Mangkhut enfraquece após deixar mortos nas Filipinas e segue para a China

15 SET 2018Por G109h:20

O tufão Mangkhut, o mais poderoso que atingiu as Filipinas nos últimos cinco anos, enfraqueceu ligeiramente depois de passar pelo norte do país com ventos de 170 km/h e rajadas de até 260 km/h. Em sua passagem pelo arquipélago, o Mangkhut deixou duas mulheres mortas.

As duas vítimas morreram na cidade de Baguio em um deslizamento de terra causado pelas fortes chuvas, segundo a polícia local.

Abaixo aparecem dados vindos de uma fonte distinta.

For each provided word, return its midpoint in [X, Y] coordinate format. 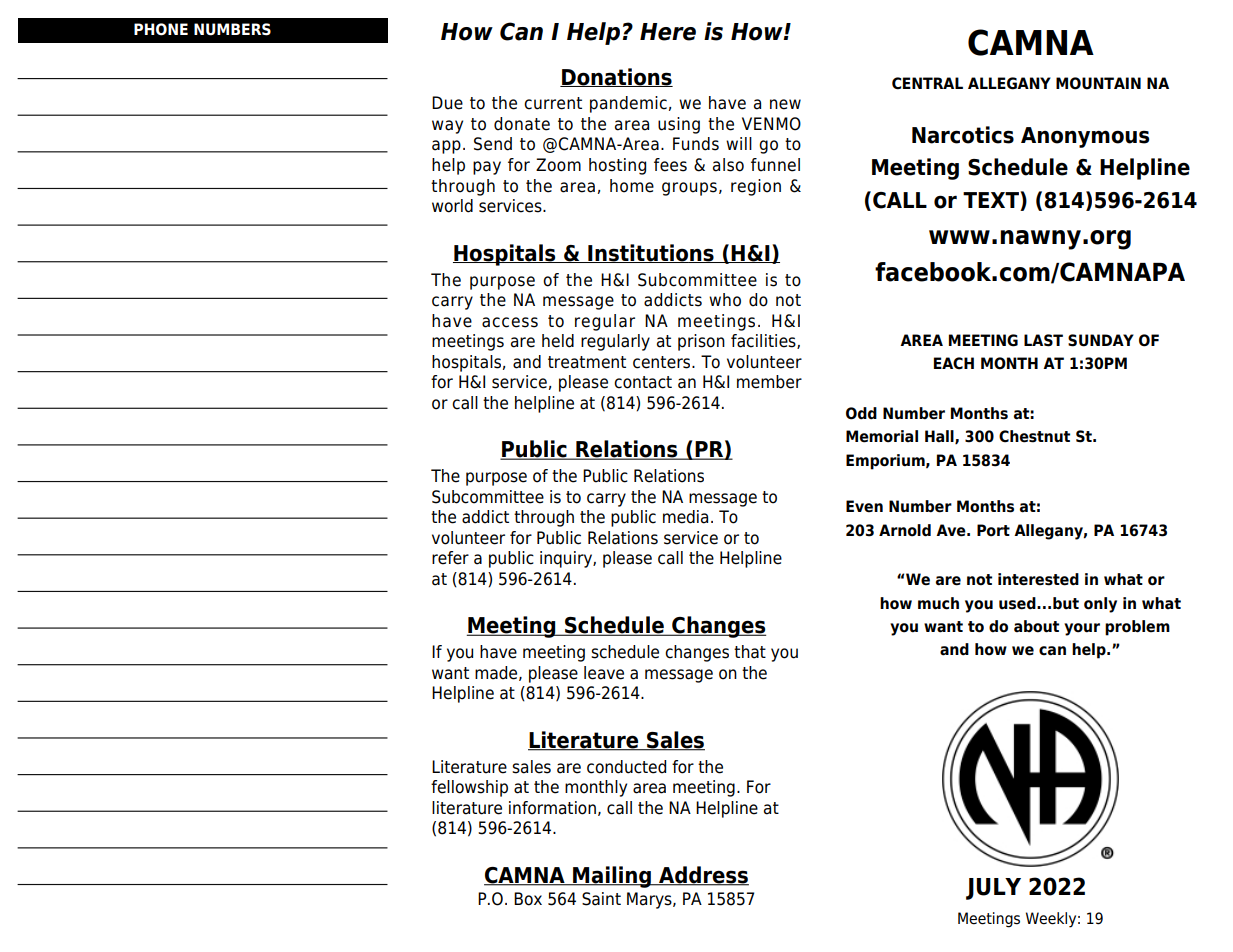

Às 10h locais (hora local; 23h de sexta, pelo horário em Brasília), o olho do tufão encontrava-se a 30 km do litoral noroeste das Filipinas, de onde deve sair na tarde deste sábado (15), de acordo com o último boletim da agência de serviços meteorológicos do país, Pagasa.

A tempestade diminuiu sua velocidade e se desloca a 25 km/h em direção ao sul da China.

Com categoria 5, Mangkhut entrou no território filipino à 1h40 de sábado (pelo horário local; 14h40 de sexta-feira, 14, em Brasília) e chegou a rajadas de vento de até 305 km/h em sua passagem pelo norte da ilha de Luzon, no extremo norte das Filipinas.

Alerta rebaixado

A Pagasa rebaixou o alerta e já não há nenhuma província do norte de Luzon no nível 4 (de um total de 5), embora nesta região os ventos entre 120 km/h e 170 km/h possam ser registrados nas próximas 18 horas.

Durante sua passagem por essas regiões, Mangkhut - que nas Filipinas é chamado de Ompong -, causou ventos de até 220 km/h, fortes chuvas, inundações e ondas de até seis metros.

Mais de 50 mil deslocados

Em todas as regiões atingidas pelo tufão, mais de 50 mil pessoas deixaram suas casas, embora seus efeitos afetaram mais de 5,2 milhões de filipinos que vivem em um raio de 125 km da trajetória de Mangkhut, segundo os dados Conselho Nacional de Gestão de Redução de Riscos de Desastres das Filipinas (NDRRMC, sigla em inglês).

Já a Cruz Vermelha estima que o número de afetados pelo tufão será de 10 milhões. A diferença no cálculo é que a organização humanitária leva em consideração as pessoas que vivem da agricultura na região de Luzon e as perdas que elas sofrerão devido à passagem do Mangkhut pelas plantações.